WHAT THE EXERCISE ASKS:
Using the listing below, copy exactly the lines from the one containing "The image size is (960, 533)." to the one containing "Click Ahmed Cochran's avatar photo", both lines included, and no others.
Start of DATA SHOWN
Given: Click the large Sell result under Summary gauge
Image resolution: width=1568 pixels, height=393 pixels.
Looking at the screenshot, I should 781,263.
End of DATA SHOWN
Start of DATA SHOWN
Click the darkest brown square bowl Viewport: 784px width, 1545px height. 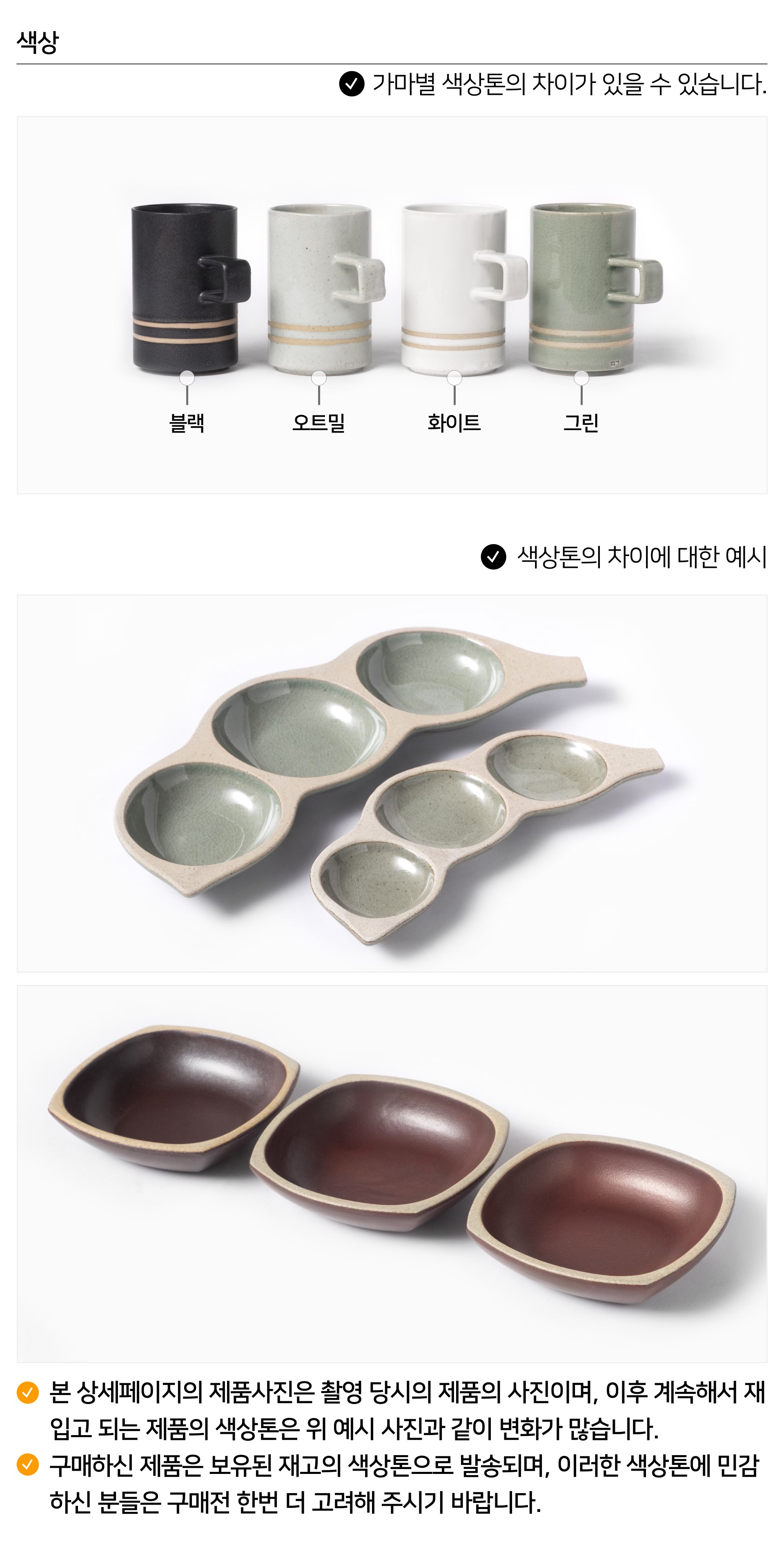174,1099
End of DATA SHOWN
Start of DATA SHOWN
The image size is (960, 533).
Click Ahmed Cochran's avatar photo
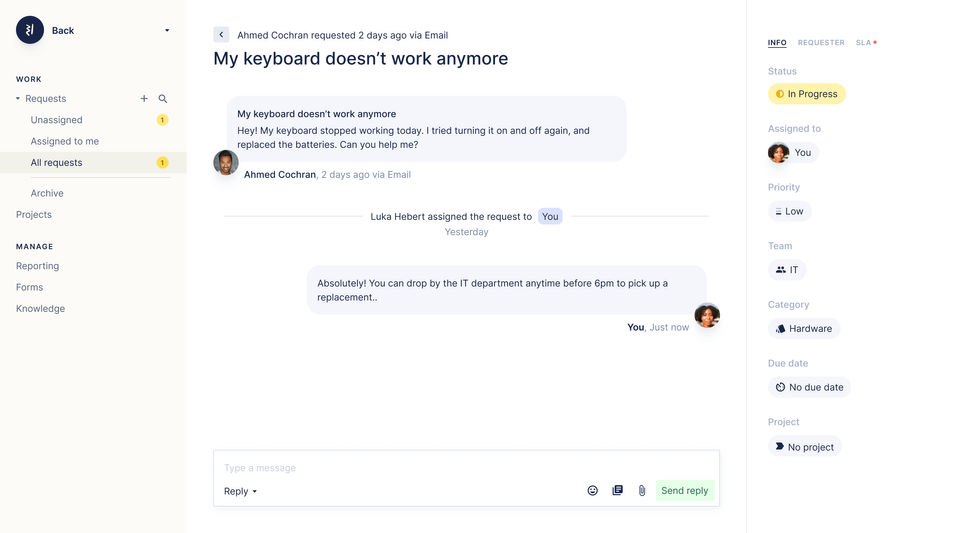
End of DATA SHOWN
EXERCISE RESULT:
The image size is (960, 533).
Click Ahmed Cochran's avatar photo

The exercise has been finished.